▶ **Problem**:
Reproduce the rows verbatim, starting at the line containing "Viewport: 980px width, 464px height." and ending after the line containing "click(x=98, y=22)". Omit the pictures from your answer.

▶ **Records**:
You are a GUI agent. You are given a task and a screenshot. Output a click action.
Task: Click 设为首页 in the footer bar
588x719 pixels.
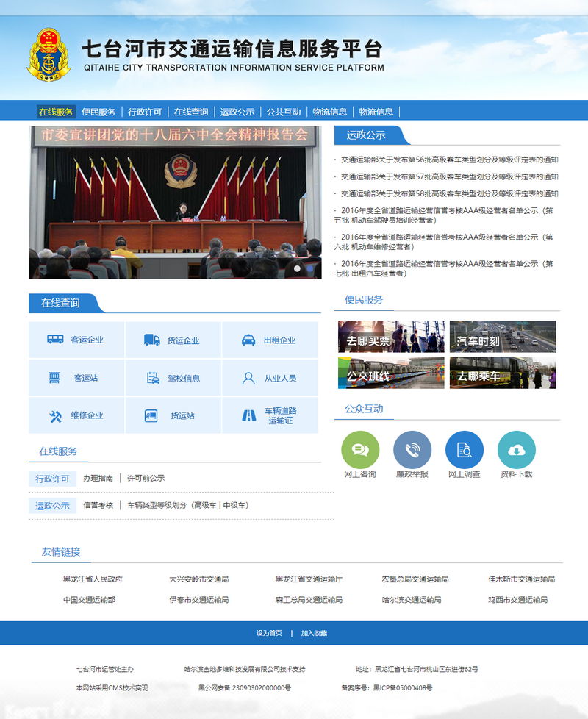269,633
--
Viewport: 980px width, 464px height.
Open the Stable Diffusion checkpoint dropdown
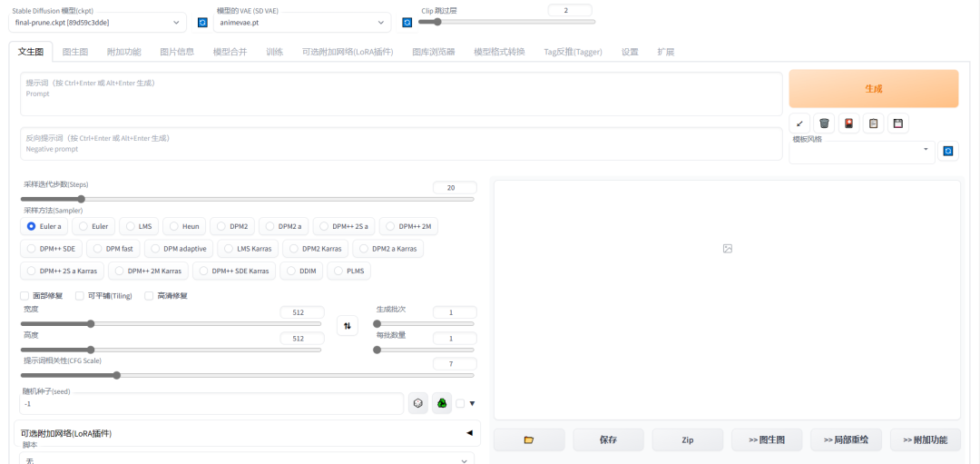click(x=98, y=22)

▶ **Solution**:
Viewport: 980px width, 464px height.
Open the Stable Diffusion checkpoint dropdown
click(x=98, y=22)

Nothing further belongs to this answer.